■ Data supplied
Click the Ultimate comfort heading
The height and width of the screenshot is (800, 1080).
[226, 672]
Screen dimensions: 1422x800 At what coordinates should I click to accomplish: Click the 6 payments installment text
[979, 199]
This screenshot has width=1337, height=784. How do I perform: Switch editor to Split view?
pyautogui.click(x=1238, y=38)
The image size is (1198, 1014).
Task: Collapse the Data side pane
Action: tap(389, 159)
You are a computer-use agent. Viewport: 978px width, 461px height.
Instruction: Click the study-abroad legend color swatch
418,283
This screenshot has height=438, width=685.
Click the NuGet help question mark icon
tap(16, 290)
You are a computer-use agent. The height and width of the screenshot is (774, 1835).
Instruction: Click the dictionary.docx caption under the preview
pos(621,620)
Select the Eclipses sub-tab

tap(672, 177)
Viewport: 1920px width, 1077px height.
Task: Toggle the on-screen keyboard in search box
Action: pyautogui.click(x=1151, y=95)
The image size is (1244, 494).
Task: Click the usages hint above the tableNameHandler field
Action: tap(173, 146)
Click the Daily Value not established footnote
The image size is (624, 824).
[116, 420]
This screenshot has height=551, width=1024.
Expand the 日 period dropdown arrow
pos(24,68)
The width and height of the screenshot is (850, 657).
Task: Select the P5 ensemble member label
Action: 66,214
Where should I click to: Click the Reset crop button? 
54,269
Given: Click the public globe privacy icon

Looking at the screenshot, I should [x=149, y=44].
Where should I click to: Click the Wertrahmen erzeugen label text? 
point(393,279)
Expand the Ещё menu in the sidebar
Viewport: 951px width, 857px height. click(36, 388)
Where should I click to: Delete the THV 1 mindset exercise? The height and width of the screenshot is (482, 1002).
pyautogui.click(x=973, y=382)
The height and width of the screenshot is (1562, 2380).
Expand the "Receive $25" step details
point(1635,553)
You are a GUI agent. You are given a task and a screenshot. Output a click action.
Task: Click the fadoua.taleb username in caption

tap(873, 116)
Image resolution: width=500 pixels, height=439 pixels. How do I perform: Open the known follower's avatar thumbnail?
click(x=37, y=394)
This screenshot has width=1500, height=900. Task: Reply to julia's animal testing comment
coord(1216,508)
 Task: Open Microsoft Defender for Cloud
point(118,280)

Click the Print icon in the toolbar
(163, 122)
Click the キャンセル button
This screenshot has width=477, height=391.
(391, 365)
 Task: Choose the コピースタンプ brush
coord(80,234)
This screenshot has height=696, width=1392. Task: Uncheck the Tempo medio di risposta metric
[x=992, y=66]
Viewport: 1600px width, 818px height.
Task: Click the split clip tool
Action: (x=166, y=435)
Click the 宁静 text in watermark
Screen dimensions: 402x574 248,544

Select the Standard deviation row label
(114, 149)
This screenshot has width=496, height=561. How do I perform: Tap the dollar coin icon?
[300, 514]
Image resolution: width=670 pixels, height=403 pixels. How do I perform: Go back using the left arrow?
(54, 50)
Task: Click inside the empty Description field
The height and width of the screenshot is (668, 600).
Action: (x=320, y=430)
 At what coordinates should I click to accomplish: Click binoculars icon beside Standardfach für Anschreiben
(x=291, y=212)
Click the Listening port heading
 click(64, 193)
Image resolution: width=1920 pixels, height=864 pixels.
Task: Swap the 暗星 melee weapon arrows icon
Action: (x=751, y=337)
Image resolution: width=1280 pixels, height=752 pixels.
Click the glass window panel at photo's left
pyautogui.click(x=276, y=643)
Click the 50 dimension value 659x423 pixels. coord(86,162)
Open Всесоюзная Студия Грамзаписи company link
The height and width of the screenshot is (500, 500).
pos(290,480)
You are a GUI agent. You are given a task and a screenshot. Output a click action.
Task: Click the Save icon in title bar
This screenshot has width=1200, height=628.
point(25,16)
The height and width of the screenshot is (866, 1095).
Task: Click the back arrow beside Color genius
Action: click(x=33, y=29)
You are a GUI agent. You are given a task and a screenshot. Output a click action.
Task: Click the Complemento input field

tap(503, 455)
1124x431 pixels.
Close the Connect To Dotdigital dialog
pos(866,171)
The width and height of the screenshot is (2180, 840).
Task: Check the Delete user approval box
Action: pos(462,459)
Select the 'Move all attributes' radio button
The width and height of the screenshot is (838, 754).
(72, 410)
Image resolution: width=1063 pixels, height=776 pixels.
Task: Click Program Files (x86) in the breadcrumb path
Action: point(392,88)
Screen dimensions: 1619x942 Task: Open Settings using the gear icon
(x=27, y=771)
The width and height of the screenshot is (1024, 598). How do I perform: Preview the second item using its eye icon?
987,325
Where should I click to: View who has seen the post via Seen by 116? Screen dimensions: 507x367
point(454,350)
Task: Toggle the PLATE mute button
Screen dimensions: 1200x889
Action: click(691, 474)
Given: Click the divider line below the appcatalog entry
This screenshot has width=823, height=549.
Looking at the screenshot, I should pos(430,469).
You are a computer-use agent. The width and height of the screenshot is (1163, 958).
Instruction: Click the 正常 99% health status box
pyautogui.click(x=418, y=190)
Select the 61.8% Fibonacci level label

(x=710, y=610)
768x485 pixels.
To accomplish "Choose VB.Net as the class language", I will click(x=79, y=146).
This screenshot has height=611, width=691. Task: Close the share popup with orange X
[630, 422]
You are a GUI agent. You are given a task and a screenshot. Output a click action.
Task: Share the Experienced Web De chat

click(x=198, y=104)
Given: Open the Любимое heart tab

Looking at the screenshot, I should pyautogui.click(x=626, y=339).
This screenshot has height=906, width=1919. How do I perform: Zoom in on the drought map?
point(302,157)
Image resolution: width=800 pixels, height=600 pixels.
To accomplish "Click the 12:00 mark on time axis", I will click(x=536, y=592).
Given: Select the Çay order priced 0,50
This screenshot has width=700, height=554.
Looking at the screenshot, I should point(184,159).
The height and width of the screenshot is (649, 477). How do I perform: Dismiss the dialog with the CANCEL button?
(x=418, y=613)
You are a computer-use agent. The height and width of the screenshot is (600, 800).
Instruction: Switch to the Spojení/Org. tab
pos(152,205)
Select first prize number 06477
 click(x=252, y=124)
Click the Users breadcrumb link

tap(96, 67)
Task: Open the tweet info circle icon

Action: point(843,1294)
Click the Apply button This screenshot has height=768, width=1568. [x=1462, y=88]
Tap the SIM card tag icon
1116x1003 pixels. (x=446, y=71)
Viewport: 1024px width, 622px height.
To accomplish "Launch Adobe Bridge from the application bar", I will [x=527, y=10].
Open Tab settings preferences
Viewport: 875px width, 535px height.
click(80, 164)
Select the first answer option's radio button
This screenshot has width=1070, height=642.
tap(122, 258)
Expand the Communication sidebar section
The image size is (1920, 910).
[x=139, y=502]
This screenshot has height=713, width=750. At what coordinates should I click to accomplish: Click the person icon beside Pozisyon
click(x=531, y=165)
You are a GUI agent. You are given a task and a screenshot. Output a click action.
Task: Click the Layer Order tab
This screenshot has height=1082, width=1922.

■ Exercise objective
Copy each line above that has the word "radio".

■ Solution to the exercise
Select the 'Move all attributes' radio button
Select the first answer option's radio button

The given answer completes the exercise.